If you want the best performance in audio, buy great speakers, do significant room treatments, get a good amp or powerful receiver, and possibly a full-blown Audyssey EQ system (or NeptunEQ, etc.). Many people might be better off getting a professional to treat their room acoustics if they don't have the time, ability, or the desire to do it themselves.
The difference in audio performance in my upstairs surround theatre system was dramatically improved after I bought bass traps, room diffusers, and standard acoustic absorbers. When I won a hi-fi contest (a few months ago) and received a NeptunEQ (MSRP $4K), it smoothed out the bass areas even more and made the sound as close to perfect (or wonderful:-) as my current speakers are capable of providing. I left a little bump in the mid-bass, as that left the sound much more enjoyable. A ruler flat room is definitely not an enjoyable listening environment to most people. I also slightly sloped off the extreme tweeter frequencies, which also made the sound more enjoyable to me.
In my upstairs media room I have 2 pairs of Monitor Audio Gold Reference GR10's, the matching center channel, and two HSU ULS-15 self-powered subwoofers. The HDTV is Pioneer Elite 60" plasma which I had ISF service on.
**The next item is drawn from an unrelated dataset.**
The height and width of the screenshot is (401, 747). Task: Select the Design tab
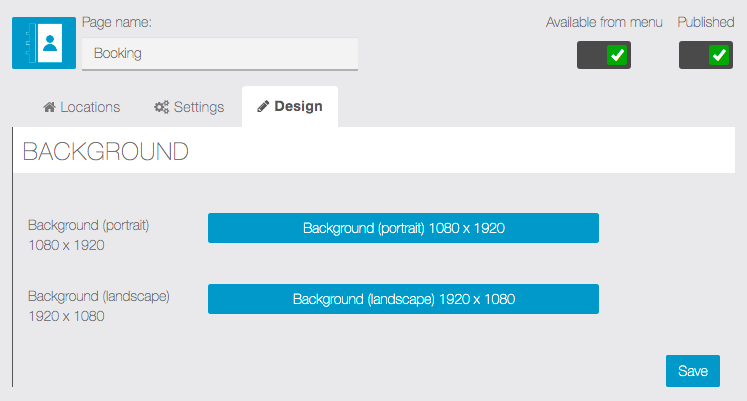290,107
I also have the Integra DHC-9.9 surround pre-amp connected to an Emotiva XPA-5 and the new OPPO blu ray player.
Downstairs is my main listening area, where I have a pair of ProAc Response 2's (one of my all-time fave speakers), a pair of ProAc Response D 2's ( a newer rendition and slightly better), a ProAc Response D center channel, and a pair of HSU ULS-15 subwoofers connected to an Aragon 3005 amp and an older Classe pre-amp for stereo listening and the previous edition of Integra's surround pre-amp, the 9.8. In addition, I have a Cambridge Audio Azur 840c cd player and an ancient CJ Walker turntable with a Dynavector cartridge to play my old and extensive LP collection. The room is very live as I have a wood floor, a wall of windows covered by plantation shutters, and is also very large (24' x 27' x 16' high). I plan on bringing down the NeptunEQ to balance the acoustics, since I'm very confident it will have a far more impressive effect on taming hte hard and "hot" room. My wife is not too enthused about me installing room treatments in the great room (uggh). Hopefully I can find some acoustic treatments that fit in well with the decor and "she who must be obeyed" will like--or at least tolerate.
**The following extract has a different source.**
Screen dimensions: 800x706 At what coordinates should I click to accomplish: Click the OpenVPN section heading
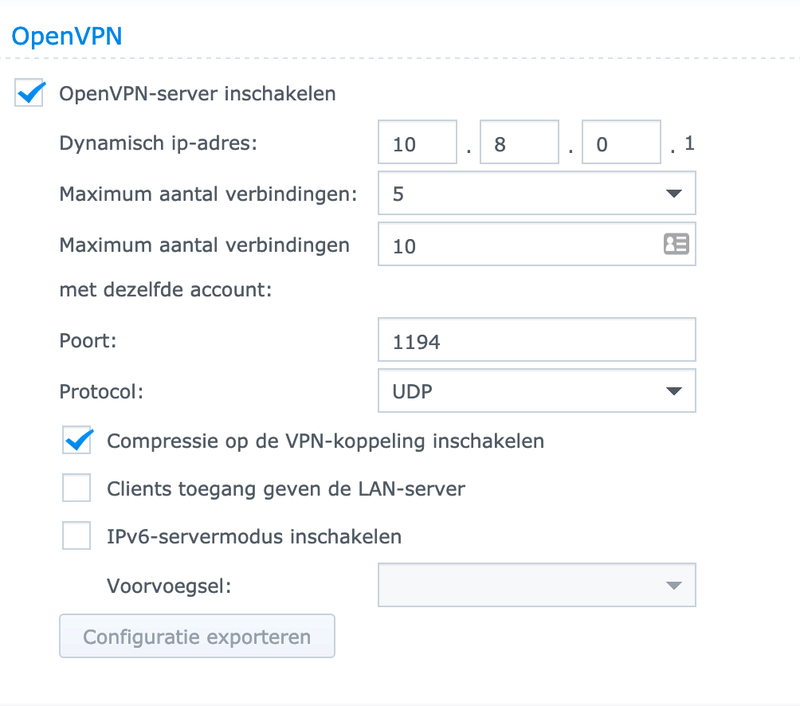coord(66,37)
In my experience, having worked with Bob Carver since the mid 1960s, speakers make the greatest difference by far. The preamp is second, but way below speakers. The amps are considerably less important than the preamp, but that doesn't mean they are not important, just that, assuming they have decent specs and have sufficient power to easily drive the speakers, amps are less different sounding than speakers (huge difference) or preamplifiers (large difference).
One consideration of amplifier power is the "3db rule", where each readily perceptible increase in loudness requires approximately double the power to maintain the same quality of sound. Few do consider this, probably because they want to justify gutless but expensive amplifiers.
I have a gripe that few preamplifiers offer two HDMI outputs; I have a front projection HDTV and also a large LCD HDTV (for daylight watching). Since my preamp has only a single HDMI output, I wound up buying a Gefen switch with remote, an unsatisfactory solution for me as I prefer a more elegant solution: two HDMI outputs. Since many of the expensive preamps are marketed to the high end home theater user, many of whom do have front projection and LCD or plasma TVs, I find it very short sighted of manufacturers of preamps, as well as high end receivers, to fail to offer two HDMI outputs.